There are several reasons of colors variation.
1. Actually, colors you see is not actual depth map data. Let's look inside the colorization part of our code (lines 92-94 from stereopi-tutorial, script 6
Code: Select all
92 disparity_grayscale = (disparity-local_min)*(65535.0/(local_max-local_min))
93 disparity_fixtype = cv2.convertScaleAbs(disparity_grayscale, alpha=(255.0/65535.0))
94 disparity_color = cv2.applyColorMap(disparity_fixtype, cv2.COLORMAP_JET)
Line 92 performs normalization. At this place we limit maximum disparity difference (local_max-local_min) by 65535, and minimum became 0 (zero).
Line 93 helps us to do appropriate numbers conversion to the range from 0 to 255. It is a range for the grayscale image.
And in the line 94 we colorize it.

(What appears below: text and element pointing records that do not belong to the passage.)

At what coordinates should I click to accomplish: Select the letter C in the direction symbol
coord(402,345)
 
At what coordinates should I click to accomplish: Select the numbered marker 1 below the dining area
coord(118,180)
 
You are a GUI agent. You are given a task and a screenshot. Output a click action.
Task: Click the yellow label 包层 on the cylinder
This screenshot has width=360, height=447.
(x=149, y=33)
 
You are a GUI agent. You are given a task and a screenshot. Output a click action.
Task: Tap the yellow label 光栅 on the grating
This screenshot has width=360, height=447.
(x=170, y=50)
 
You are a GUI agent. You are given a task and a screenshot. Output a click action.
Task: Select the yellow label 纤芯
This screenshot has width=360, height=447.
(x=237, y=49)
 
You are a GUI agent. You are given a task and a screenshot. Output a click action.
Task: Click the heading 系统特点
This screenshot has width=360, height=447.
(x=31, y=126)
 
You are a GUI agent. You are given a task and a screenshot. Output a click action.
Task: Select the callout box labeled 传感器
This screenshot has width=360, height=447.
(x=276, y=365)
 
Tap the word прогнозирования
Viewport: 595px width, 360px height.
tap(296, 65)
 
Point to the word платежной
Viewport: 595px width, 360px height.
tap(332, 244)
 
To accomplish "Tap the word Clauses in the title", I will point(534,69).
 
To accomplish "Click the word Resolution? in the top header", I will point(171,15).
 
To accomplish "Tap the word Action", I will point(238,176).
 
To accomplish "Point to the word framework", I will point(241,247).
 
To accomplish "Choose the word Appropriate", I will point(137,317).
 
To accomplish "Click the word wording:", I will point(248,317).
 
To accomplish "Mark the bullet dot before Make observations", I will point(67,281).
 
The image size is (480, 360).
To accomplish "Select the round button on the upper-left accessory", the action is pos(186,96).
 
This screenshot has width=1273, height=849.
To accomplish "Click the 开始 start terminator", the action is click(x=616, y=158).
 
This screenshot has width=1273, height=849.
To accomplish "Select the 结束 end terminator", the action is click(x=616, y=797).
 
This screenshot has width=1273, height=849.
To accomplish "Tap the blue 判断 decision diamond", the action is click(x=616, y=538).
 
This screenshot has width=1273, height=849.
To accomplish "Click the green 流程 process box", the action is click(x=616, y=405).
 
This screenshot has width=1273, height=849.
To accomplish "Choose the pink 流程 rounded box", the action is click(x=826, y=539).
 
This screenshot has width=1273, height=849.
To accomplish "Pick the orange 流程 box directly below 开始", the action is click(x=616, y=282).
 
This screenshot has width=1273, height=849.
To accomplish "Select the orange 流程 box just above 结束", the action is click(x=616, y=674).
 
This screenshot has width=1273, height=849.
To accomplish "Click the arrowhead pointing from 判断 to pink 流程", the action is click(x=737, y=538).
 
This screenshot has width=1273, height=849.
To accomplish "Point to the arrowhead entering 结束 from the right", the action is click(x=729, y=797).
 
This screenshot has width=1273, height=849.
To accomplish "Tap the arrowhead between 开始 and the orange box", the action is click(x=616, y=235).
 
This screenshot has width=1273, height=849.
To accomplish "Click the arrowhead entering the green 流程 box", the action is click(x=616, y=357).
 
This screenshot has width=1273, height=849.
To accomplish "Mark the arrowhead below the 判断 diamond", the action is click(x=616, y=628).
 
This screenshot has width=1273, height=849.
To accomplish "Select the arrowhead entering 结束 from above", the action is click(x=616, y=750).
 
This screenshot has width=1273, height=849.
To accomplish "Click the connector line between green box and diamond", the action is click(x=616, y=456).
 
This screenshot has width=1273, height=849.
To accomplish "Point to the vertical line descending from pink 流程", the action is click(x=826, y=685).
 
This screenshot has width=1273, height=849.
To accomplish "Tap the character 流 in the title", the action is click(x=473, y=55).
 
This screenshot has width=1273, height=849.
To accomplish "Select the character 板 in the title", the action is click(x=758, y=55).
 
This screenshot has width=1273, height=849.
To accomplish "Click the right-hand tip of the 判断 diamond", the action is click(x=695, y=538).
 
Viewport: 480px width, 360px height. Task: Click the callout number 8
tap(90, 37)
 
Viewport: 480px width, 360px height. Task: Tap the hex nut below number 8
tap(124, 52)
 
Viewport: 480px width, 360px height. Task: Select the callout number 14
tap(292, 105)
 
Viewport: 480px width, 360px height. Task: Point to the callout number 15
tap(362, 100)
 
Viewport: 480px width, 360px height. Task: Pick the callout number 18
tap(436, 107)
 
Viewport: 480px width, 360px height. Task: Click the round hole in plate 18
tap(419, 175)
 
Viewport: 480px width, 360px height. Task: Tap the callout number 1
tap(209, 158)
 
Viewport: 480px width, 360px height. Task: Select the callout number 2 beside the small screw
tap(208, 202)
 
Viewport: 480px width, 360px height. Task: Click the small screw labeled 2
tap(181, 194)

The "brighest" points (max disparities) became red, and "darkest" (black) became dark-blue.
That is, if you have a tiny fluctuation in your depth map, and one point with the smaller disparity appears, all colors "shifts" according to this change.
Actually, if you will do a 3D reconstruction, image will be stable, as while reconstruction you did not any normalization we use for colorizing.
There are several approaches to "fix" colors and avoid this small color shifting:
- Fix colorization range. In line 92 we use calculated values disparity-local_min, local_max and local_min. You can estimate them and use fixed values
- Do auto-adjustment on-the-go. We used this approach in our latest code version, stereopi-fisheye-robot, script 6
. In this code we're remember the smallest and the biggest disparity values from the current session, and do color range adjustment.
Notice: actually you can use stereopi-fisheye-robot scripts for non-fisheye cameras, as I described here
on our forum.
2. Actual depth map fluctuation.
Even with the fixed disparity and color range, your actual depth map can fluctuate in some image regions. As a rule, it is a regions with a poor light conditions, or with a very small color gradient. The only way here is to tune your depth map settings. As a rule, you need to decrease all parameters like SWS, prefilter cap and so on.
Here you can get a "trap" of a human perception. You see, with the higher filter values you get more nice-looking, smooth map. And most users prefer this way. But actually your map will be more stable (but not so nice-looking) with the smaller parameters.